Comment 17 Robbie Harwood 2020-08-28 18:33:18 UTC
Yeah, I'm going to refer to the experts on this one.

389ds folks, we're seeing a connection misbehavior during IPA replica install.  (To reproduce, make sure all machines are running krb5-1.18.2-19 and not something newer, then follow https://www.freeipa.org/page/V4/Replica_Setup .  The ipa-replica-install step will fail during part of replication.

While I doubt the eventual fix will be in 389ds, I've been unable to make headway on debugging.  There seem to be a /ton/ of LDAP connections even in an "at rest" IPA, and there isn't anything that I can see like httpd's access log to show what users presented credentials for what.  (See #c16 - that's as much info as I could figure out how to get.)

While the current krb5 builds don't cause this problem, this is because I've reverted the change.  However, the change is still present upstream, so we still need to do something about it - which means it needs to be debugged, and it's only been a problem here.

Comment 18 mreynolds 2020-08-28 18:51:53 UTC
Are the systems still up and running?

Are the DS logs available from both master and replica?  

A stack trace from master when the replica can not connect would be useful.

In this case it would also be interesting to enable "Connection" logging in DS which might provide more clues as to what's going on.  

    # dsconf slapd-YOUR_INSTANCE config replace nsslapd-errorlog-level=8

And, can a client(ldapsearch) reach the master if run from the replica?  Meaning, is the master hung, or is replication session hung/misbehaving?

Comment 19 Robbie Harwood 2020-08-31 21:26:37 UTC
Stability is not great on my local systems, so no.  However, reproducibility has been consistent - just follow https://www.freeipa.org/page/V4/Replica_Setup with two VMs.  I'll try to get the information you're after tomorrow in case you run into trouble.

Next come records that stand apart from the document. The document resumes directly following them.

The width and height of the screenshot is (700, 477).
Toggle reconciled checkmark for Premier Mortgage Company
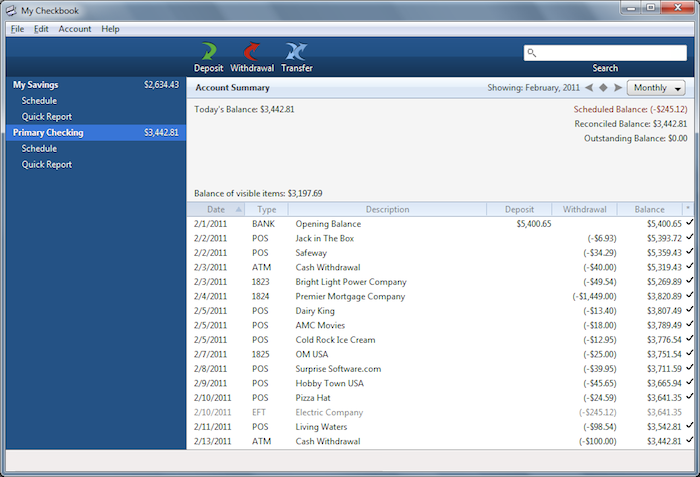point(688,296)
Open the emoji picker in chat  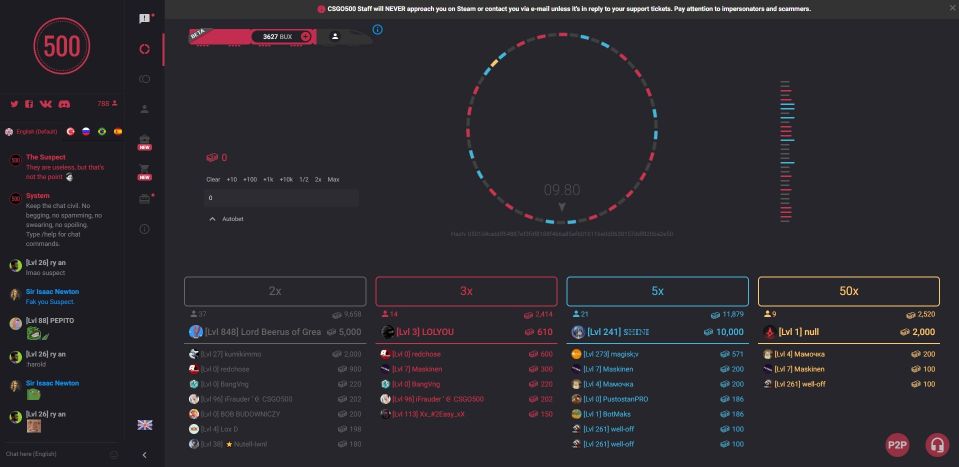(113, 454)
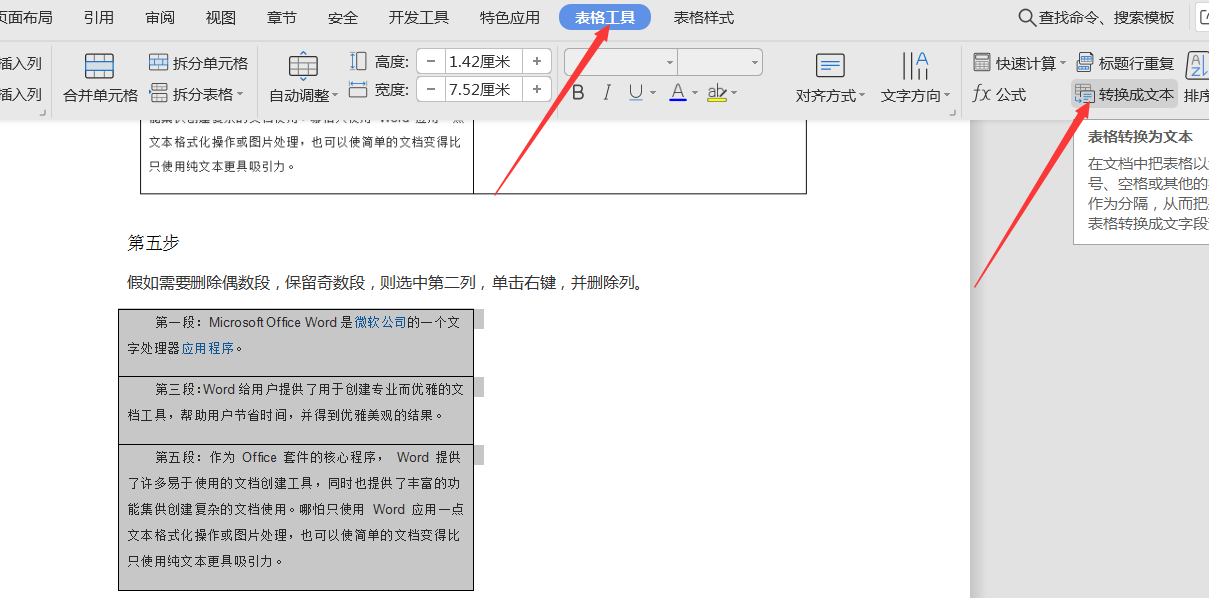
Task: Toggle bold formatting with the B button
Action: click(578, 93)
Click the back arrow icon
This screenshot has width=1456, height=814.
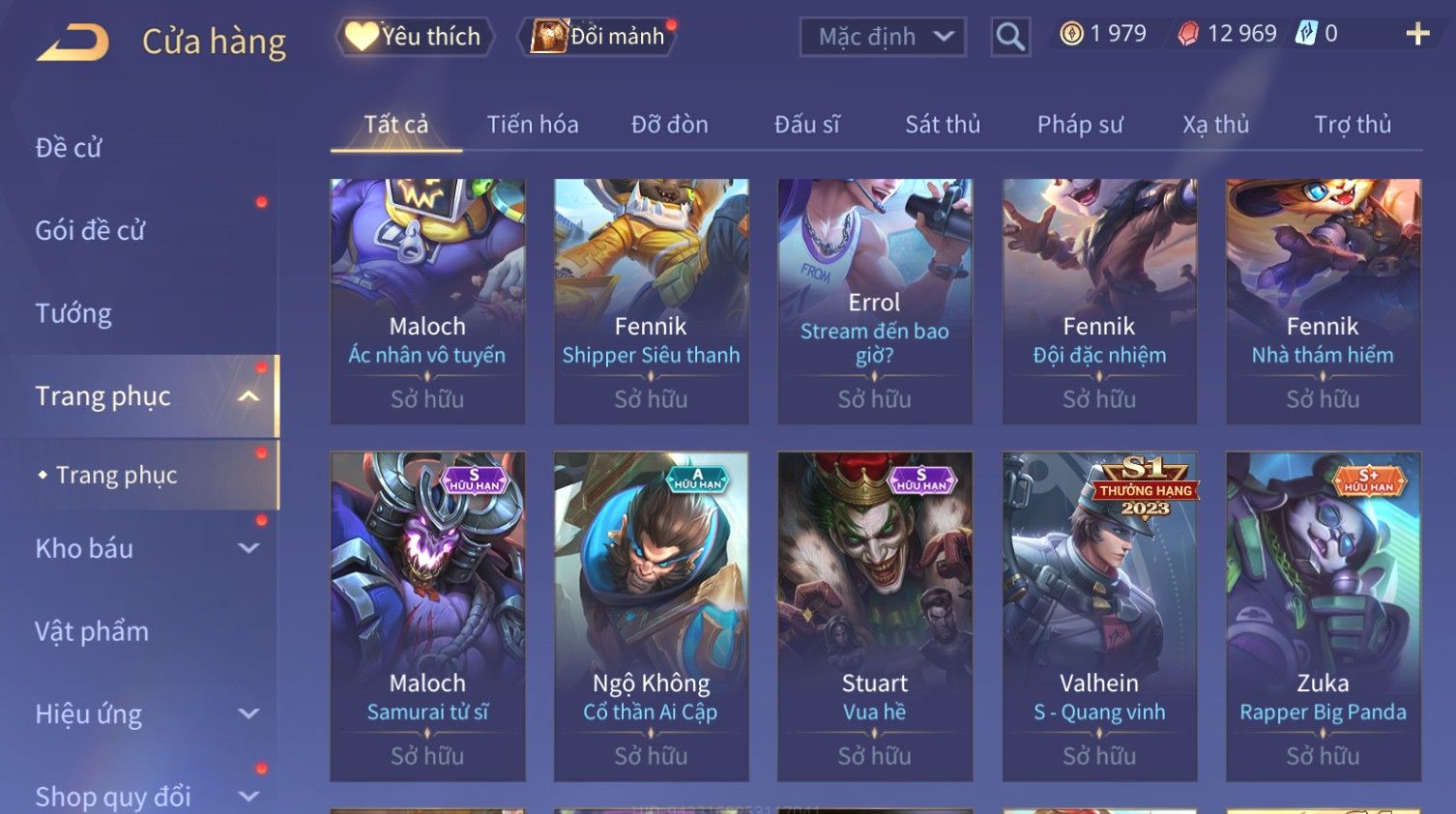click(x=73, y=43)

Comment 20 Robbie Harwood 2020-09-01 16:54:58 UTC
Created attachment 1713344 [details]
dirsrv on primary with connection logging

Attached logs from dirsrv with connection logging enabled.  (I'll attach logs from the replica in a moment.)

I don't know how to get you a stack trace here since IPA is using the python bindings.

An ldapsearch can reach the primary without issue (I tested using `ldapsearch -N -Y GSSAPI -H ldap://ipa.example.test`).

Comment 21 Robbie Harwood 2020-09-01 16:56:01 UTC
Created attachment 1713345 [details]
dirsrv logs from replica

Comment 22 mreynolds 2020-09-03 13:16:59 UTC
Sorry there is nothing in the DS logs that is providing any more information.  All I can tell is that it's failing when calling openldap's function ldap_sasl_interactive_bind_s().  There is nothing more in DS we can do to get more information out of this bind failure.  Maybe Matus who works on openldap might have more insight?  CCing Matus...

Comment 23 Robbie Harwood 2020-09-03 14:20:23 UTC
Thanks for taking a look!

Comment 24 Matus Honek 2020-09-29 14:29:43 UTC
I believe we need to add more logging to 389-ds; add an option that will allow logging in e.g. errorlog the LDAP_DEBUG_* messages from libldap, this should be fairly easy. And given the issue might lie in the actual credentials, probably also enable 389-ds to be able to log SASL structs but that sounds like more work. I am afraid I cannot suggest any better, sorry. HTH

Comment 25 Robbie Harwood 2020-12-02 20:51:15 UTC
(Moving to Simon since they provided me some 389ds test builds.)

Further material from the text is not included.